*** Opening of Data to process ***

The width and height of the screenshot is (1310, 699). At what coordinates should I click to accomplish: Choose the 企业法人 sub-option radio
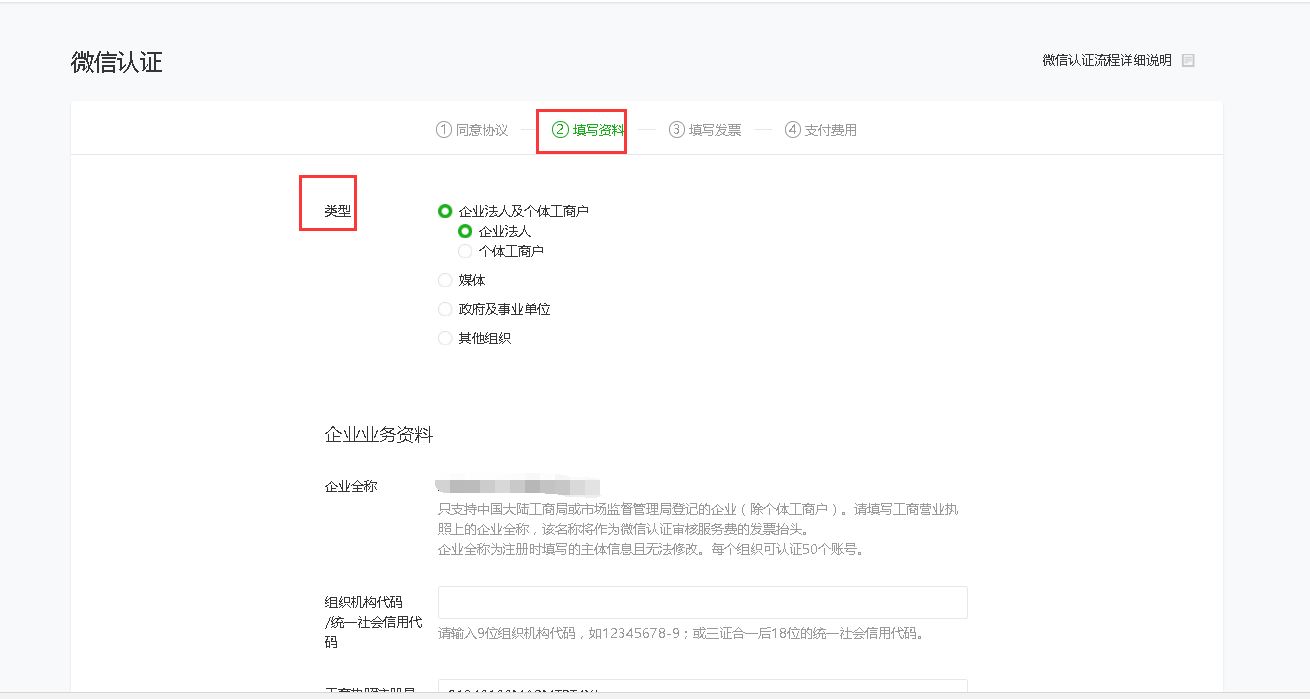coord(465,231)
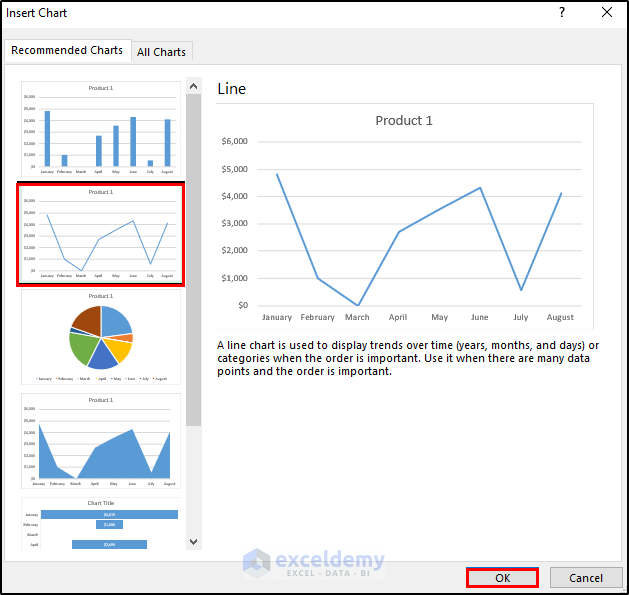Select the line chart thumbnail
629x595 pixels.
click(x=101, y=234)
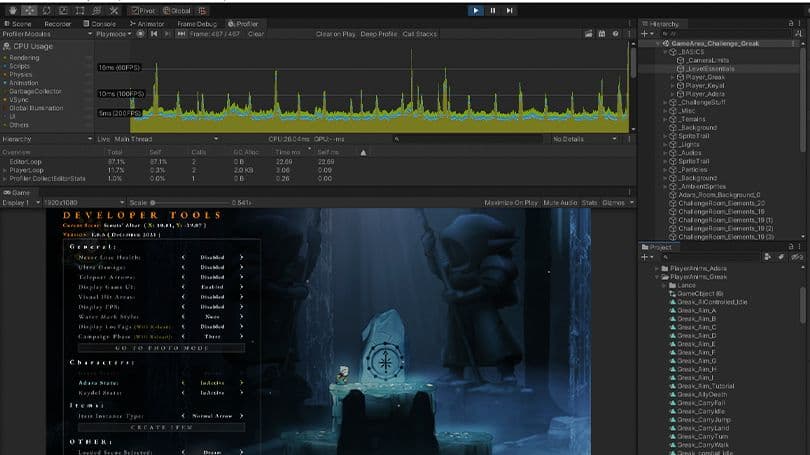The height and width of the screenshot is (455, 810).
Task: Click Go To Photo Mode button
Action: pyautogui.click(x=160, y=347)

*** Close of Data to process ***

Exercise directions> From the first line to the last, retype the data exactly, but omit every image.

Problem solution>
The width and height of the screenshot is (1310, 699). At what coordinates should I click to accomplish: Choose the 企业法人 sub-option radio
coord(465,231)
Select the line chart thumbnail
629x595 pixels.
click(x=101, y=234)
The height and width of the screenshot is (455, 810).
Task: Click Go To Photo Mode button
Action: pyautogui.click(x=160, y=347)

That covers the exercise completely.